Task to carry out
Please restate word for word, and with nothing added, the lines that run from the one holding "Where should I click to: Click the gear" to the end of the entries below.

Dataset entries
*-*-*

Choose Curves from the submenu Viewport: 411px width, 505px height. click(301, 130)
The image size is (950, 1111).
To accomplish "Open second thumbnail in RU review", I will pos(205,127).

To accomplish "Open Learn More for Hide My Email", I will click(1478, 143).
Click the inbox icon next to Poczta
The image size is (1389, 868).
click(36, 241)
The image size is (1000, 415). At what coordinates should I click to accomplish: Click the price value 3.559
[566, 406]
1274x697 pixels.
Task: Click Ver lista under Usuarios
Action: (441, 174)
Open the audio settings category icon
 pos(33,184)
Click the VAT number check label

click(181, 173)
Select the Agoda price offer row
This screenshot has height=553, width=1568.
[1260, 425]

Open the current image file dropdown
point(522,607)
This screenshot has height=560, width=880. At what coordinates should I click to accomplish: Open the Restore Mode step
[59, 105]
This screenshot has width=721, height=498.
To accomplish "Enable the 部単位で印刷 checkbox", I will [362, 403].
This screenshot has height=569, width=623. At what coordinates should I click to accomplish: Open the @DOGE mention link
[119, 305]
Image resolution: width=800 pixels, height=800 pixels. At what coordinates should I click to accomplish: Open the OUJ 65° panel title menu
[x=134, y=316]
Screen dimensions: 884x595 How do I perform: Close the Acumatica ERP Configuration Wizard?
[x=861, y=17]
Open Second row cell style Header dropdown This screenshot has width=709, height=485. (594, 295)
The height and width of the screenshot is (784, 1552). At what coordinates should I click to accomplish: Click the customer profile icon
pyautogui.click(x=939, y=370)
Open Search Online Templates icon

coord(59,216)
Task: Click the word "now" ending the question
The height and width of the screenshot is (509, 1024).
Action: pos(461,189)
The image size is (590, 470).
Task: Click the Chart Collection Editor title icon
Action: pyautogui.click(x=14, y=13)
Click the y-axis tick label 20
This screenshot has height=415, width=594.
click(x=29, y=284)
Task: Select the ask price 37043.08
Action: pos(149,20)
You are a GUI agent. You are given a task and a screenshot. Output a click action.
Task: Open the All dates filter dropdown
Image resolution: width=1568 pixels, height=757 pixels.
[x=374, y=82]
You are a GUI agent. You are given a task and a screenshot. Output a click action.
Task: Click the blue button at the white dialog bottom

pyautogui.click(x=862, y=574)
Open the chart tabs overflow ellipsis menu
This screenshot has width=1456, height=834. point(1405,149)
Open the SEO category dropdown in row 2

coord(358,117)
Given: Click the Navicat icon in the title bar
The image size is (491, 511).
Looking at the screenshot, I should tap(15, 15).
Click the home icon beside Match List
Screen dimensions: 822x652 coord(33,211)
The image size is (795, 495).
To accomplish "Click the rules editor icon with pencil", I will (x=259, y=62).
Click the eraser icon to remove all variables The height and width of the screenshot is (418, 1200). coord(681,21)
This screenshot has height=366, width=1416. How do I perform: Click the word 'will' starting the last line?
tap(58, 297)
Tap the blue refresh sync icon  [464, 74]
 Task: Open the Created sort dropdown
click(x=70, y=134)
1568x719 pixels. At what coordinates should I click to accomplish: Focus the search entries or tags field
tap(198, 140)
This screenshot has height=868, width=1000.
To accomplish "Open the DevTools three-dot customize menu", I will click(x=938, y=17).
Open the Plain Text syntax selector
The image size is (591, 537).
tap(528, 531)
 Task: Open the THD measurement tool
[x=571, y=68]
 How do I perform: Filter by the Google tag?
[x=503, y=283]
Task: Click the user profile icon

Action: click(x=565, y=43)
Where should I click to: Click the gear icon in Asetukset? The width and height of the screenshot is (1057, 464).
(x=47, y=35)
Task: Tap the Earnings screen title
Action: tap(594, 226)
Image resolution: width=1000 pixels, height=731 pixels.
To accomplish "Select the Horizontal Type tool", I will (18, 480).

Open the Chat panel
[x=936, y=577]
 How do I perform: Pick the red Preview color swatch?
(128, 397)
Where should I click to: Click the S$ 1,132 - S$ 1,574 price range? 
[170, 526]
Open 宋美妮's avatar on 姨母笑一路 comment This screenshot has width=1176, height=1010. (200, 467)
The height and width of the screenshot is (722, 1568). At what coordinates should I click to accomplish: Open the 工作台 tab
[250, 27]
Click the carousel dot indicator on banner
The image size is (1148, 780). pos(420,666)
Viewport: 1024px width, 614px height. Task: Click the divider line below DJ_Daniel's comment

*-*-*

Solved exercise
Where should I click to: Click the gear icon in Asetukset? The width and height of the screenshot is (1057, 464).
(x=47, y=35)
Task: Tap the Earnings screen title
Action: tap(594, 226)
Image resolution: width=1000 pixels, height=731 pixels.
To accomplish "Select the Horizontal Type tool", I will (18, 480).

Open the Chat panel
[x=936, y=577]
 How do I perform: Pick the red Preview color swatch?
(128, 397)
Where should I click to: Click the S$ 1,132 - S$ 1,574 price range? 
[170, 526]
Open 宋美妮's avatar on 姨母笑一路 comment This screenshot has width=1176, height=1010. (200, 467)
The height and width of the screenshot is (722, 1568). At what coordinates should I click to accomplish: Open the 工作台 tab
[250, 27]
Click the carousel dot indicator on banner
The image size is (1148, 780). pos(420,666)
Viewport: 1024px width, 614px height. Task: Click the divider line below DJ_Daniel's comment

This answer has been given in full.